The Sysmex Group clarifies decision-making procedures and ensures efficient business operations based on organization regulations, scope of authority regulations, regulations concerning the management of affiliated companies, and others. In addition, the Group formulates mid-term plans and annual management plans, periodically confirms the progress made with those plans and takes any necessary measures.
- Assignment of Employees to Assist the Audit and Supervisory Committee
At Sysmex, the Internal Audit Office provides organizational assistance for the duties of the Audit and Supervisory Committee.
When employees at the Internal Audit Office assist the Audit and Supervisory Committee in its duties, they obey the Audit and Supervisory Committee’s orders and instructions.
To ensure the independence of members of the Managing Board (excluding members of the Managing Board who are Audit and Supervisory Committee members), personnel matters involving employees of the Internal Audit Office (including appointments, transfers and disciplinary actions) are discussed in advance with the Audit and Supervisory Committee.
- Policy on Handling Audit Expenses
Sysmex has in place a budget corresponding to the annual audit plan in order to defray the expenses required for the execution of duties by the Audit and Supervisory Committee.
Procedures are handled appropriately in the event additional expenses are required for the execution of duties by the Audit and Supervisory Committee.

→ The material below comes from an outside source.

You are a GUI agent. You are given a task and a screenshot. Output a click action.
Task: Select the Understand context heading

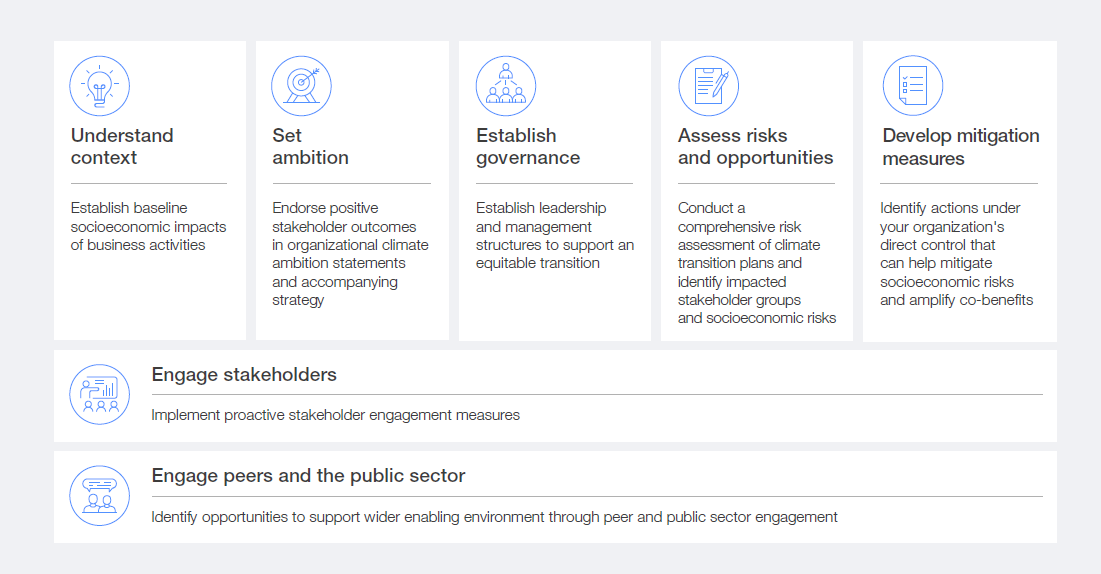point(122,146)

- Systems Related to Reporting to the Audit and Supervisory Committee and Other Systems for Ensuring Effective and Efficient Auditing by the Audit and Supervisory Committee
If a member of the Managing Board or employee of the Group discovers a violation of the law or the Articles of Incorporation or a material fact that poses risk of causing significant damage to the Sysmex Group, that fact is promptly reported to the Audit and Supervisory Committee according to the prescribed regulations and procedures. Members of the Audit and Supervisory Committee also attend Managing Board, Steering Committee and other important meetings, read important documents such as approval requests, and request explanations from members of the Managing Board and employees of the Sysmex Group as necessary.
Sysmex prohibits dismissal or any other disadvantageous treatment to members of the Managing Board and employees of the Sysmex Group who report information as outlined above.